I'm happy to say the dentist had contacts. He knew of an oral surgeon only 15 minutes away. He called up and got me right in. I hoped it was one professional doing a favor for another expert. I didn't want to think the oral surgeons were hanging out at Floyds Barber Shop playing checkers just waiting for customers.
He told me the oral surgeon was excellent, so I got in the car and drove over the hill to my savior's office.
When I got in the waiting room, things got a bit blurry.
I remember some irritating and inconsiderate people. For some reason, they assumed it was okay to play videos with the volume up on their smartphones for entertainment. It was like they thought everybody should listen.
I remember getting into the dentist's chair.

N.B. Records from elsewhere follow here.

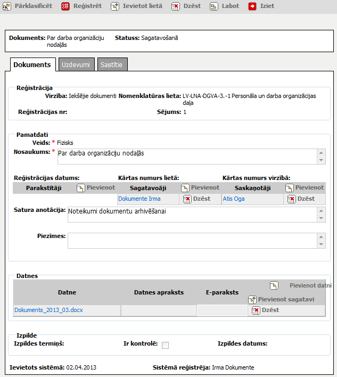This screenshot has width=337, height=377.
Task: Click the red Iziet exit icon
Action: click(x=252, y=6)
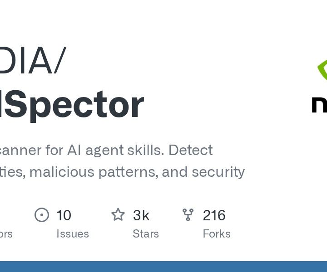
Task: Click the Forks branch icon
Action: (188, 215)
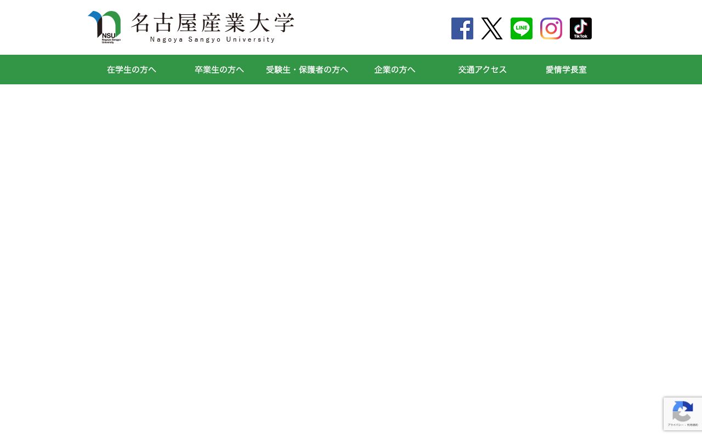702x438 pixels.
Task: Click 交通アクセス in the green navigation bar
Action: (483, 70)
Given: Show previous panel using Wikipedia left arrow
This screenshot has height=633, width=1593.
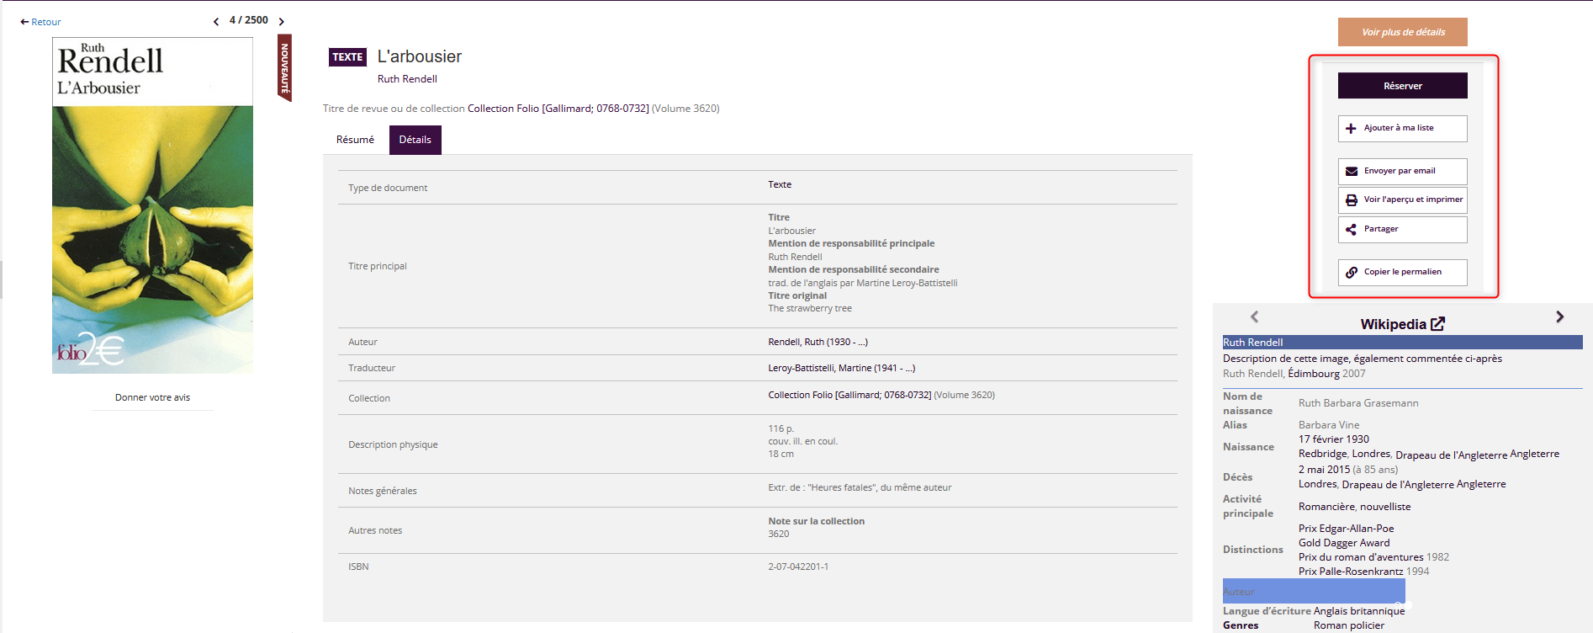Looking at the screenshot, I should click(x=1254, y=317).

I remember getting a shot of Novocain that felt like it penetrated my optic nerve. It numbed my entire throat. I felt like I had to swallow continually. Then, I felt like I had to cough. Then I felt like I couldn't breathe. Gasp.
Was I going to die in this freaking dentist's chair?
The doctor came back it to see if the numbing agent had done its job, and I was apoplectic. He told me to calm down. He said it was normal. I said that his normal felt like crap. He dismissed me like I was a petulant child. (I probably was).
He got to work with his jackhammers, hammers, and chisels. He pulled out several things I'm sure I saw in my studies of the Spanish Inquisition.
I thought to myself, "Nobody expects the Spanish Inquisition!" Thank you Monty Python.
If they were questioning me, I would have confessed right away. I've seen Marathon Man. I know what happens. But I had nothing to confess. I'd have to make something up quick.
After much tugging and prying and digging out of tooth parts, the carnage was over.
The only thing left was a bruise on my chest from his knee.
I staggered on my way with a suitcase full of Vicodin and a bunch of gauze in my mouth.
All I wanted to do was sleep for three days. I think I did just that. The problem was solved, but at what cost?
It was a very stressful time on the island.
Last week, when I lost a crown. It fell off in my mouth, and my eyes bulged to the size of grapefruits. I waited for the lightning bolts behind my eye; the stabbing pain in the temple.
My previous dental trauma flashed in front of my eyes.
Luckily, there was no pain.
I did feel an extreme desire to wait for help until I got back to Dayton.
When I got here I went to my friend Dan is a dentist. I shyly went to him and said, "Can I come to see you in your office? I think I have a problem."
He said, "Of course."
I was delighted he said yes. There's no gnashing of teeth. It's all in the bag.
I have not regretted my decision to wait to come to Dayton. It was the right choice.